(Stored records)
● ● ●
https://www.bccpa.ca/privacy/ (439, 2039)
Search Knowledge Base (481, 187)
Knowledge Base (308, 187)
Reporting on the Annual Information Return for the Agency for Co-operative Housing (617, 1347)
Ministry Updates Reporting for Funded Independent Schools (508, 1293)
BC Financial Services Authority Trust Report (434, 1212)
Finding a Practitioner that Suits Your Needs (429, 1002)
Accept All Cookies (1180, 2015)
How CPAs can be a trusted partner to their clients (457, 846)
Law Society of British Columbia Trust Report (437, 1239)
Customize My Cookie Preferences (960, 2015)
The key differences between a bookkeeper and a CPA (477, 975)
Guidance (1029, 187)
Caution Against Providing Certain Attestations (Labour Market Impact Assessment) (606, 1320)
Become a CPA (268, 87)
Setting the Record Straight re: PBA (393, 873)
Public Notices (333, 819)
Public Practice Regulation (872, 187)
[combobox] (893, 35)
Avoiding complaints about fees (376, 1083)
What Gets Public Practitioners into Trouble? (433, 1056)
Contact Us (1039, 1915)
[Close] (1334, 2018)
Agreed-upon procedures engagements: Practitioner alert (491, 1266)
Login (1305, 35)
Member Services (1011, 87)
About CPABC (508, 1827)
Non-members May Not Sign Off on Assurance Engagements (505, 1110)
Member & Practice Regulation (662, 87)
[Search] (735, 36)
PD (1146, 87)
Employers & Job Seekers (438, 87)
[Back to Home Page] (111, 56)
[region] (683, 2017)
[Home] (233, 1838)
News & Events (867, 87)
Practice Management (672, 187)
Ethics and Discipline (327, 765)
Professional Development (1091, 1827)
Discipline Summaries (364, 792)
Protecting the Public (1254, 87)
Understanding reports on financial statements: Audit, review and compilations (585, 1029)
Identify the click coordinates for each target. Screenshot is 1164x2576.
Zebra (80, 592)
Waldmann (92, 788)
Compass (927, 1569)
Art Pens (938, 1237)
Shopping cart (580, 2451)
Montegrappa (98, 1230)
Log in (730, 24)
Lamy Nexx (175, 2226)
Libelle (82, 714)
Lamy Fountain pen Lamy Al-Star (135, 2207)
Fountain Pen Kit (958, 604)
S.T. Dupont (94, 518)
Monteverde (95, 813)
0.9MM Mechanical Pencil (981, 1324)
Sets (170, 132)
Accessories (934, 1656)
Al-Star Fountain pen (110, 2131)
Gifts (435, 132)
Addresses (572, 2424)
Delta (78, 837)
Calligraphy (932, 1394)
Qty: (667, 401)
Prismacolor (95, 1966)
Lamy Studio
● ● ●
• _Activity_
Lines before the one containing "Lamy Nexx (175, 2226)" are left out. Repeat that line and all lines after it in the records above exactly.

• _Answer space_
Lamy Nexx (175, 2226)
Libelle (82, 714)
Lamy Fountain pen Lamy Al-Star (135, 2207)
Fountain Pen Kit (958, 604)
S.T. Dupont (94, 518)
Monteverde (95, 813)
0.9MM Mechanical Pencil (981, 1324)
Sets (170, 132)
Accessories (934, 1656)
Al-Star Fountain pen (110, 2131)
Gifts (435, 132)
Addresses (572, 2424)
Delta (78, 837)
Calligraphy (932, 1394)
Qty: (667, 401)
Prismacolor (95, 1966)
Lamy Studio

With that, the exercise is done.